1753-06-29, de Voltaire [François Marie Arouet] à Venerable council of Frankfurt am Main.

A Leurs Excellences,

Je supplie le vénérable Magistrat de considérer que les deux Lettres du Roi de Prusse au sieur Freytag, en datte du mois d'avril et may, portent en termes exprès de ne m'arrêter, qu'en cas que je refuse de rendre ce que sa Majesté redemande; or j'ai tout rendu avec la plus grande soumission; et le 18 juin le sieur Freytag m'a écrit que le Roi était content de ma résignation et de ma fidélité.

Comment donc puis-je être arrêté le 20 juin? comment puis-je être traité ainsi, non sur un ordre du Roi, mais sur un ordre que le sieur Freytag dit qu'il recevra peut-être du Roi?

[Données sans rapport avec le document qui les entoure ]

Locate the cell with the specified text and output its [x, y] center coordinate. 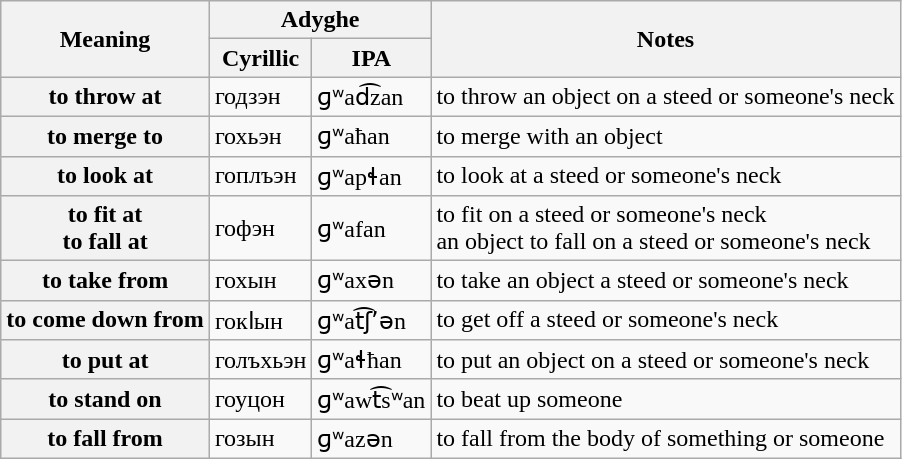
to come down from [106, 320]
ɡʷaħan [372, 136]
ɡʷat͡ʃʼən [372, 320]
ɡʷapɬan [372, 176]
to throw an object on a steed or someone's neck [666, 97]
to merge with an object [666, 136]
ɡʷad͡zan [372, 97]
Meaning [106, 39]
to fit on a steed or someone's neckan object to fall on a steed or someone's neck [666, 228]
гохын [260, 281]
ɡʷawt͡sʷan [372, 399]
to fall from the body of something or someone [666, 439]
to put at [106, 360]
ɡʷazən [372, 439]
ɡʷafan [372, 228]
Adyghe [320, 20]
to beat up someone [666, 399]
to fit atto fall at [106, 228]
ɡʷaɬħan [372, 360]
гофэн [260, 228]
гокӏын [260, 320]
гоплъэн [260, 176]
to throw at [106, 97]
to merge to [106, 136]
гоуцон [260, 399]
IPA [372, 58]
Notes [666, 39]
гозын [260, 439]
to take an object a steed or someone's neck [666, 281]
to get off a steed or someone's neck [666, 320]
голъхьэн [260, 360]
to put an object on a steed or someone's neck [666, 360]
to stand on [106, 399]
годзэн [260, 97]
to take from [106, 281]
ɡʷaxən [372, 281]
Cyrillic [260, 58]
to fall from [106, 439]
to look at a steed or someone's neck [666, 176]
гохьэн [260, 136]
to look at [106, 176]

Le sieur Freytag écrit le 21 juin qu'il aura cet ordre peut-être le 22; l'a-t-il reçu? non sans doute: nous sommes aujourdhui au 29. Je suis toujours gardé par des soldats dans une maison où je ne puis respirer.

Je déclare au Vénérable Magistrat, que ce traitement si dur préjudicie à ma santé, ainsi qu'à celle de ma nièce qui ne m'abandonnera pas.

Je supplie leurs Excellences de faire à sa Majesté Prussienne un prompt raport de tous les faits; et en attendant je les prie de me laisser prisonnier dans la ville sur mon serment, qui sera plus sûr que mes deux soldats: protestant d'ailleurs contre toutes les violences commises, et spécialement contre mon arrêt qui bien loin d'avoir été fait par ordre du Roi de Prusse, a été fait contre ses ordres.